Die bestehende Staffelung und die Höhe der Elternbeiträge waren Kernpunkte bei der vom JHA gewünschten Überprüfung der festgesetzten Elternbeiträge für Tageseinrichtungen im Westerwaldkreis. Der JHA hat in seiner Sitzung am 07.06.2021 die Elternbeiträge für die Tagesbetreuung von U2-Kindern und von Schulkindern festgesetzt. Weiterhin wurde beschlossen, diese Festlegung der Elternbeiträge zeitlich zunächst auf den 01.07.2022 zu begrenzen, um dann die Entwicklung zu prüfen und die Elternbeiträge ggfls. geändert festzulegen. Zur Auswertung der Verteilung der Familien auf die aktuellen Einkommensstufen und damit die zu leistende Höhe der Elternbeiträge wurden die Fälle des Monats Dezember 2021 zugrunde gelegt. Im Dezember wurden insgesamt 159 U2-Kinder in den Kindertagesstätten und 45 Schulkinder in den Horten des Kreises betreut. Es wurde ermittelt, wie viele dieser 159 bzw. 45 Familien aufgrund ihres Einkommens in welche Einkommensstufe fallen.

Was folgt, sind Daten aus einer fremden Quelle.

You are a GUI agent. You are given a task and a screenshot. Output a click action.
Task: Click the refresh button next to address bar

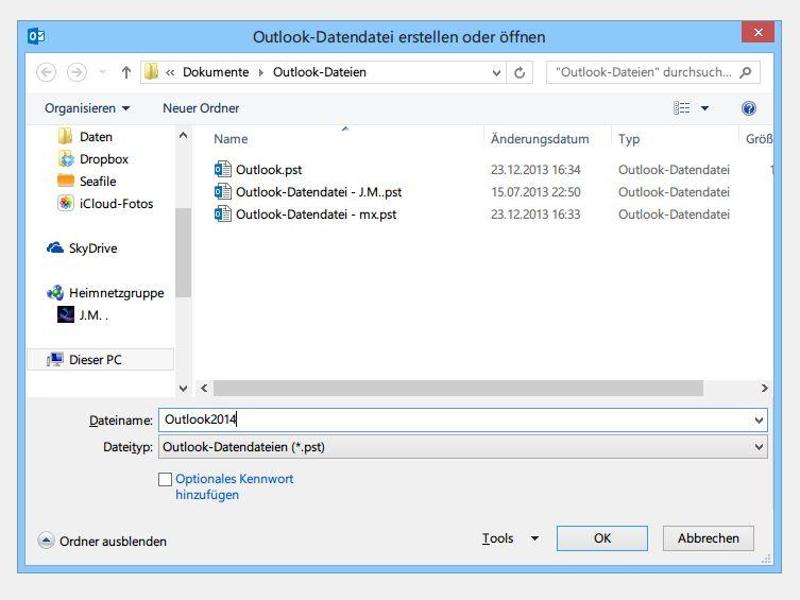click(x=520, y=72)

Landrat Achim Schwickert berichtete, dass die am 07.06.2021 beschlossenen Einkommensstufen und die Höhe der Elternbeiträge seitens der Eltern gut angenommen werden und sich bewährt haben. Die Eltern im U2-Bereich sind auch bereit, den Höchstbeitrag in Höhe von 480,- € monatlich zu leisten. Eine weitere Erhöhung könnte zu einer geringeren Inanspruchnahme der Kindertagesstättenplätze führen. Außerdem würde eine weitere Erhöhung zu einer stärkeren finanziellen Belastung der Familien führen, die z.B. aufgrund der Corona-Pandemie oder allgemeiner Preissteigerungen bereits zugenommen hat.
Der Jugendhilfeausschuss hat die Befristung seines Beschlusses vom 07.06.2021 aufgehoben. Damit gelten die dort beschlossenen Einkommensstufen und Elternbeiträge für die Tagesbetreuung von U2-Kindern und von Schulkindern unbefristet fort. Mit dem Beschluss wurde auch die von der SPD-Fraktion angestrebte zusätzliche Staffelung und die zum Teil deutlich höheren Beiträge mit deutlicher Mehrheit abgelehnt.

Der Jugendhilfeausschuss befürwortet die Einrichtung der Jugendräume in den Ortsgemeinden Astert, Bannberscheid, Dernbach, Ebernhahn, Mogendorf, Ötzingen und Siershahn und bewilligt jeweils eine Kreiszuwendung in Höhe von 500 €. Die Jugendlichen und die Ortsgemeinden werden dabei durch die VG-Jugendpfleger Benedikt Hallerbach (Wirges) und Michael Weber (Hachenburg) unterstützt.